[A run of records]
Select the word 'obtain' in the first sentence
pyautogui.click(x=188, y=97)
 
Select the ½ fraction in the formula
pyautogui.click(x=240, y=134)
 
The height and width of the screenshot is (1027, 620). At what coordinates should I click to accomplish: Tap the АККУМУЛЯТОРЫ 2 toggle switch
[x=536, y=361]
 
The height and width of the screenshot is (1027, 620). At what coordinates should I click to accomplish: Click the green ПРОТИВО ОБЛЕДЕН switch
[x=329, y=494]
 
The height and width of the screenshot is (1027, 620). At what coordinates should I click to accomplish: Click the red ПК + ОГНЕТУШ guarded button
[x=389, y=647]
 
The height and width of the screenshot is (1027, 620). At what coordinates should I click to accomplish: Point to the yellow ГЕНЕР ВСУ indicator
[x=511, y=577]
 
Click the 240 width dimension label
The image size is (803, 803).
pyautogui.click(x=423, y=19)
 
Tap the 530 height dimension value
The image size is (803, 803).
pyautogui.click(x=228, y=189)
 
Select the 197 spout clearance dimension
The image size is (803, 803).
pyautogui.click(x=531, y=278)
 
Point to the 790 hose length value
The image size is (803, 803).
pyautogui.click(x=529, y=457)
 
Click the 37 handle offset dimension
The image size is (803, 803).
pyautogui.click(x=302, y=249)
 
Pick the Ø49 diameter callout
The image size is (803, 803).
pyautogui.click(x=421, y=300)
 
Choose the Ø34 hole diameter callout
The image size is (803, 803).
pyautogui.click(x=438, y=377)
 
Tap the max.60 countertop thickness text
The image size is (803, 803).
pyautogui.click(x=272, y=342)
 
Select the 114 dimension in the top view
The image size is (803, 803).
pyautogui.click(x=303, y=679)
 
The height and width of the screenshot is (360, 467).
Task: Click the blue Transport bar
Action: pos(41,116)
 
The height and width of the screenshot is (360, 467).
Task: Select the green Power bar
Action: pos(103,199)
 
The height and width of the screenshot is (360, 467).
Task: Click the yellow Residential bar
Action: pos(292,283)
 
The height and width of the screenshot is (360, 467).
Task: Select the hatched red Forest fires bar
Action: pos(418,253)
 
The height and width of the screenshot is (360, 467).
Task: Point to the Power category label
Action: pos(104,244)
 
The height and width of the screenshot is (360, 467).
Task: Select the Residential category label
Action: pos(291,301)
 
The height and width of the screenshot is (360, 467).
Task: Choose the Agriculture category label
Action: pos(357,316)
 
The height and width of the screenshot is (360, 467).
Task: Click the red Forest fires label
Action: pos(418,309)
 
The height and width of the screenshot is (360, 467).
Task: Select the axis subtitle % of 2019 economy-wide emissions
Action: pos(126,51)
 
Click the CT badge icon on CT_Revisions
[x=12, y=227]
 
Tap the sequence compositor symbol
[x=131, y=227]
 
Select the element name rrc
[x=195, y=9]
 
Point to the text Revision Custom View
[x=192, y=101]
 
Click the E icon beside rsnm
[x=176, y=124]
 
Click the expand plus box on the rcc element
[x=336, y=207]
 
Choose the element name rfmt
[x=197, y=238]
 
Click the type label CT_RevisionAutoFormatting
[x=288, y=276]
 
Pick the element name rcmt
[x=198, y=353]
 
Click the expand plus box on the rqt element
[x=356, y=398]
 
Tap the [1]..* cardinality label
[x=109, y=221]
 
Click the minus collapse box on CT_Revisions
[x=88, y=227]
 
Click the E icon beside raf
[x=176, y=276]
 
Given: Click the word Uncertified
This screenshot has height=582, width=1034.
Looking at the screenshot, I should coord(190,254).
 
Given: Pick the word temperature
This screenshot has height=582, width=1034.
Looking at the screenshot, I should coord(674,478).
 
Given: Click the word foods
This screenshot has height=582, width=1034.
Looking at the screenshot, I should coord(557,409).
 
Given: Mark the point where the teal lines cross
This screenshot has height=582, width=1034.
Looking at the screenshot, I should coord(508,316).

*WHAT YOU SHOULD DO*
Substitute "annotation" for every "callout" in all of the lines above, and give the lines again with nothing else changed.

*ANSWER FOR THIS EXERCISE*
Select the word 'obtain' in the first sentence
pyautogui.click(x=188, y=97)
 
Select the ½ fraction in the formula
pyautogui.click(x=240, y=134)
 
The height and width of the screenshot is (1027, 620). At what coordinates should I click to accomplish: Tap the АККУМУЛЯТОРЫ 2 toggle switch
[x=536, y=361]
 
The height and width of the screenshot is (1027, 620). At what coordinates should I click to accomplish: Click the green ПРОТИВО ОБЛЕДЕН switch
[x=329, y=494]
 
The height and width of the screenshot is (1027, 620). At what coordinates should I click to accomplish: Click the red ПК + ОГНЕТУШ guarded button
[x=389, y=647]
 
The height and width of the screenshot is (1027, 620). At what coordinates should I click to accomplish: Point to the yellow ГЕНЕР ВСУ indicator
[x=511, y=577]
 
Click the 240 width dimension label
The image size is (803, 803).
pyautogui.click(x=423, y=19)
 
Tap the 530 height dimension value
The image size is (803, 803).
pyautogui.click(x=228, y=189)
 
Select the 197 spout clearance dimension
The image size is (803, 803).
pyautogui.click(x=531, y=278)
 
Point to the 790 hose length value
The image size is (803, 803).
pyautogui.click(x=529, y=457)
 
Click the 37 handle offset dimension
The image size is (803, 803).
pyautogui.click(x=302, y=249)
 
Pick the Ø49 diameter annotation
The image size is (803, 803).
pyautogui.click(x=421, y=300)
 
Choose the Ø34 hole diameter annotation
The image size is (803, 803).
pyautogui.click(x=438, y=377)
 
Tap the max.60 countertop thickness text
The image size is (803, 803).
pyautogui.click(x=272, y=342)
 
Select the 114 dimension in the top view
The image size is (803, 803).
pyautogui.click(x=303, y=679)
 
The height and width of the screenshot is (360, 467).
Task: Click the blue Transport bar
Action: pos(41,116)
 
The height and width of the screenshot is (360, 467).
Task: Select the green Power bar
Action: pos(103,199)
 
The height and width of the screenshot is (360, 467).
Task: Click the yellow Residential bar
Action: pos(292,283)
 
The height and width of the screenshot is (360, 467).
Task: Select the hatched red Forest fires bar
Action: pos(418,253)
 
The height and width of the screenshot is (360, 467).
Task: Point to the Power category label
Action: pos(104,244)
 
The height and width of the screenshot is (360, 467).
Task: Select the Residential category label
Action: pos(291,301)
 
The height and width of the screenshot is (360, 467).
Task: Choose the Agriculture category label
Action: pos(357,316)
 
The height and width of the screenshot is (360, 467).
Task: Click the red Forest fires label
Action: pos(418,309)
 
The height and width of the screenshot is (360, 467).
Task: Select the axis subtitle % of 2019 economy-wide emissions
Action: pos(126,51)
 
Click the CT badge icon on CT_Revisions
[x=12, y=227]
 
Tap the sequence compositor symbol
[x=131, y=227]
 
Select the element name rrc
[x=195, y=9]
 
Point to the text Revision Custom View
[x=192, y=101]
 
Click the E icon beside rsnm
[x=176, y=124]
 
Click the expand plus box on the rcc element
[x=336, y=207]
 
Choose the element name rfmt
[x=197, y=238]
 
Click the type label CT_RevisionAutoFormatting
[x=288, y=276]
 
Pick the element name rcmt
[x=198, y=353]
 
Click the expand plus box on the rqt element
[x=356, y=398]
 
Tap the [1]..* cardinality label
[x=109, y=221]
 
Click the minus collapse box on CT_Revisions
[x=88, y=227]
 
Click the E icon beside raf
[x=176, y=276]
 
Given: Click the word Uncertified
This screenshot has height=582, width=1034.
Looking at the screenshot, I should coord(190,254).
 
Given: Pick the word temperature
This screenshot has height=582, width=1034.
Looking at the screenshot, I should coord(674,478).
 
Given: Click the word foods
This screenshot has height=582, width=1034.
Looking at the screenshot, I should coord(557,409).
 
Given: Mark the point where the teal lines cross
This screenshot has height=582, width=1034.
Looking at the screenshot, I should coord(508,316).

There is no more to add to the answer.